Extract:
-------------------------

It is depressing. The experience triggered in me some deep misery.
And then I sampled the nadir of Gill's collection: the Bristol
revenue services department. It was a woman's recorded voice, quite
flat and brisk: "Welcome to the revenue services department." A
silence of just less than three seconds followed, and then: "If you
wish to pay your invoice by debit card, and you know your invoice
number, please press 1 . . ."

Those 2.8 seconds of silence were the most disturbing thing. It took
me back to all the little unexplained silences that have popped up,
over the years, while I have been on hold; 2.8 seconds does not give
one's brain enough time to consciously ask, is the silence
deliberate? If so, why would they do that? Or is it a mistake? Has
something gone wrong with the on-hold machine? Or is it
thoughtlessness? If so, what does that say about the company I am
holding for? Instead, it prompts a vaguely confused, sinking feeling,
like a child would feel if its parents unexpectedly did something
slightly sadistic for no good reason.

Then there is the music. Greensleeves is especially annoying, though
ever since a 2003 NOP poll voted Greensleeves the most "enraging" on-
hold music (followed by Nessun Dorma, and Tina Turner's Simply the
Best) the tune has become less ubiquitous. But my guess is that poll
respondents were not railing against Greensleeves per se. What
irritated them was how the same tunes would pop up no matter which
company we were calling, as if the corporate world was uniting to
say: "We collectively don't care about your state of mind while we
waste your life putting you on hold."

-------------------------

Task instructions: Rewrite the passage about being put on hold, starting with "Those 2.8 seconds" and going on through "no good reason.", with "on-hold machine" replaced by "phone system".

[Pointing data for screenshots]

-------------------------

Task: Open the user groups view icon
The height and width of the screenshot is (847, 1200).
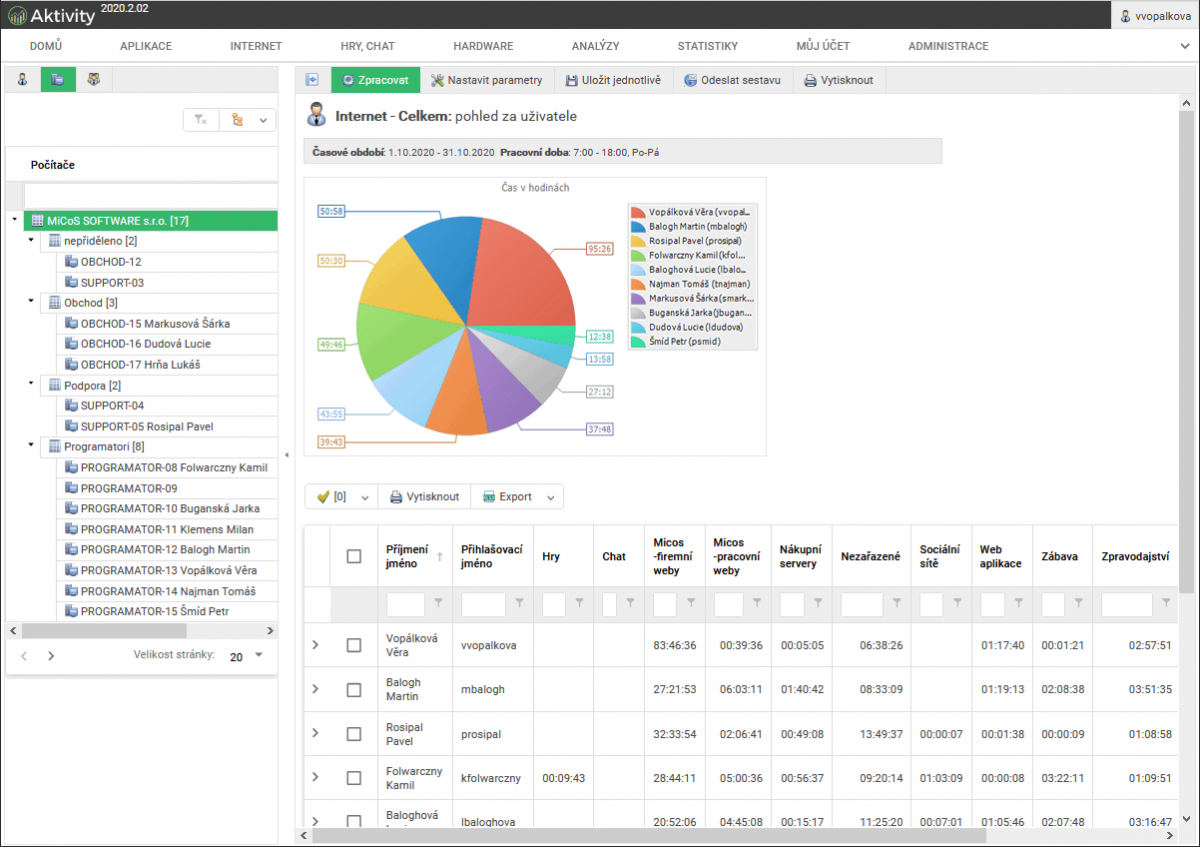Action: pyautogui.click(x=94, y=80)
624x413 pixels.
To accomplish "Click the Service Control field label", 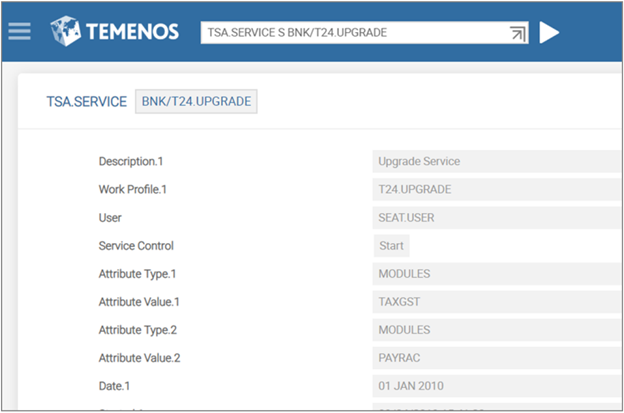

-------------------------

Exercise answer:
Those 2.8 seconds of silence were the most disturbing thing. It took
me back to all the little unexplained silences that have popped up,
over the years, while I have been on hold; 2.8 seconds does not give
one's brain enough time to consciously ask, is the silence
deliberate? If so, why would they do that? Or is it a mistake? Has
something gone wrong with the phone system? Or is it
thoughtlessness? If so, what does that say about the company I am
holding for? Instead, it prompts a vaguely confused, sinking feeling,
like a child would feel if its parents unexpectedly did something
slightly sadistic for no good reason.